1. Field of the Invention
The present invention relates generally to a system and method for controlling access to system resources in hardware, most particularly in a system including a processor, memory, and devices, but including neither a processor memory management unit (PMMU) nor an input/output memory management unit (IOMMU).
2. Description of the Related Art
Generally user process.sub.-- level protection in CPU-based hardware systems such as computer systems and embedded controller systems is supplied by a system memory management unit (MMU). The MMU in a conventional system performs several functions including address translation from virtual to physical addresses, and remapping and realigning of noncontiguous physical address segments into contiguous virtual addresses. The MMU of a conventional system also controls access to system hardware resources using protection checks built into MMU logic. This access control prevents one user-level process from writing into physical memory pages assigned to another process, reading from the physical memory pages or executing from the physical memory pages. The access control functionality of the MMU of a conventional system also supplies address mapping to input/output devices under control of an operating system such that a user process with no mapping to the input/output device does not even detect that the input/output device is present in the system.
Unfortunately memory address protection is compromised in systems that do not include memory management unit hardware and in systems that do include a memory management unit but employ an operating system that does not exploit the protection capabilities of the MMU. User-level resource protection is difficult to achieve in a system that does not include or fails to exploit MMU hardware. In some real-time embedded systems, the memory management unit (MMU) may not be used due to the overhead of managing virtual memory. In a system that does not exploit the MMU, either an entire application executes in a single kernel context or multiple user-level contexts trap into a single kernel context for device access.
A system that runs the Java.TM. Virtual Machine (JVM) is an example of a system that does not use an MMU but operates in an environment that generally demands resource protection. The Java.TM. Virtual Machine (JVM) is available from Sun Microsystems, Inc. and supports a multi-threaded environment for the Java.TM. programming language (also available from Sun Microsystems, Inc). Java, SpecJava, Sun, Sun Microsystems and the Sun Logo are trademarks or registered trademarks of Sun Microsystems, Inc. in the United States and other countries. All SPARC trademarks are used under license and are trademarks of SPARC International, Inc. in the United States and other countries. Products bearing SPARC trademarks are based upon an architecture developed by Sun Microsystems, Inc.

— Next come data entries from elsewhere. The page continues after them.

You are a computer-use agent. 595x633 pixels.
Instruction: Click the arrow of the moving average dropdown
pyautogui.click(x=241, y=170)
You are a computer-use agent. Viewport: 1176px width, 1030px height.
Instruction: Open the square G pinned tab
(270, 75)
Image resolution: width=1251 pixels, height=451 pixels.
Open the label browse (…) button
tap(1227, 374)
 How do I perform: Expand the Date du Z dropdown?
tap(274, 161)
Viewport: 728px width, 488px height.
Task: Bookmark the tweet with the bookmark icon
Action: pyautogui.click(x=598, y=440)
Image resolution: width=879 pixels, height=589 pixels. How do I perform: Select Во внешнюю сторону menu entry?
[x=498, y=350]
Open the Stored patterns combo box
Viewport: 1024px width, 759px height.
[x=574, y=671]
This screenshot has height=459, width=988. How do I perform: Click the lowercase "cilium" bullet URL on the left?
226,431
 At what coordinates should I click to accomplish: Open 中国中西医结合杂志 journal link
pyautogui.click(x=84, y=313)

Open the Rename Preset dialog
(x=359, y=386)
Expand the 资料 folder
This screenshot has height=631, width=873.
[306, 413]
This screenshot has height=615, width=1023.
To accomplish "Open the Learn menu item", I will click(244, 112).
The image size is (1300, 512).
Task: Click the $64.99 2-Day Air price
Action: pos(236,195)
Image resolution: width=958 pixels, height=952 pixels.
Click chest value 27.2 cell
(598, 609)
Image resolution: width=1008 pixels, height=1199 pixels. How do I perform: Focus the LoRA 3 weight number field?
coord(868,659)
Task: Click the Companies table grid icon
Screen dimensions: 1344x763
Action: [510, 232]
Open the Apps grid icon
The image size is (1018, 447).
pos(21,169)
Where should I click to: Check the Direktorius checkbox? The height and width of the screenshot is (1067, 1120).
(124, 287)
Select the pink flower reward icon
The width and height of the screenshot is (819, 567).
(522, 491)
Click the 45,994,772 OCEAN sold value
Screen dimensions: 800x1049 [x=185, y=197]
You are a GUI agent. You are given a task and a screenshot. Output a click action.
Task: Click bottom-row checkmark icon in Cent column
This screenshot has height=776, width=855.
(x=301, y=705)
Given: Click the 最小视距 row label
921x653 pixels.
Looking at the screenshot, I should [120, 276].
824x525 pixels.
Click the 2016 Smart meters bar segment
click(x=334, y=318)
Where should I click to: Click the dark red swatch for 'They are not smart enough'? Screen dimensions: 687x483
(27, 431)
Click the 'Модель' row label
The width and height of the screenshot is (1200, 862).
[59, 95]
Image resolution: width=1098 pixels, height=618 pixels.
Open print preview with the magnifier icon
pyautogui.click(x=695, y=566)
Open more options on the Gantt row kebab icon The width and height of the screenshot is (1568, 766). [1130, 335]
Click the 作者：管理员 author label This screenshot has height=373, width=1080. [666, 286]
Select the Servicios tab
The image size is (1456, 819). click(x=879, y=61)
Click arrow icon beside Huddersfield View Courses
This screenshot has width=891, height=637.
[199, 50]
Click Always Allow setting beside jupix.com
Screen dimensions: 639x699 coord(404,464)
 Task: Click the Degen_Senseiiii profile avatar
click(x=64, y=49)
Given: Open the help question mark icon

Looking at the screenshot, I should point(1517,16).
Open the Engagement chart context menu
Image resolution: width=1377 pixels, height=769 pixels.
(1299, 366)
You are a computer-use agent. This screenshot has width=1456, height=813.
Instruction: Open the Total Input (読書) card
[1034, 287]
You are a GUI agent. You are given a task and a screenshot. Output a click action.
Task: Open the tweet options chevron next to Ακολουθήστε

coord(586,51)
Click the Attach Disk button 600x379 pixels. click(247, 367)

The JVM allows multiple tasks to execute within a common address space in a well-defined and secure environment. Resource protection is highly advantageous in the JVM environment since, although JVM supports multi-tasking, many applications run multiple instances of the JVM with each instance generally using resources independently of the other instances but concurrently with the execution of the other instances.
The JVM may be used with an operating system or without an operating system. For example, in a workstation or computer environment running the Unix operating system that supports multiple user processes, many instances of JVM execute concurrently with the Unix operating system supplying access control to resources. However in other systems, such as embedded controllers or systems executing on a processor with no memory management unit (MMU), access control to input/output devices is not ensured even when the underlying operating system supplies independent sections of memory address space for execution of each process. In such systems, access control is typically achieved only indirectly by an application. Direct user-level access control of system devices is not available in hardware.
Resource protection is difficult or impossible to achieve efficiently in a conventional JVM system with no MMU support since such protection is only implemented using software-based techniques executing inside the operating system that hosts the JVM. Such software-based protection entails a heavy overhead burden. One example of a technique for indirectly controlling access is the issuance of a system call by a process that directs a kernel to access the input/output device on behalf of the operating system.
What is needed is a system and technique for controlling process level access to devices such as memory and input/output (I/O) devices from user space in the absence of a memory management unit (MMU) and when the MMU access control functionality is not exploited.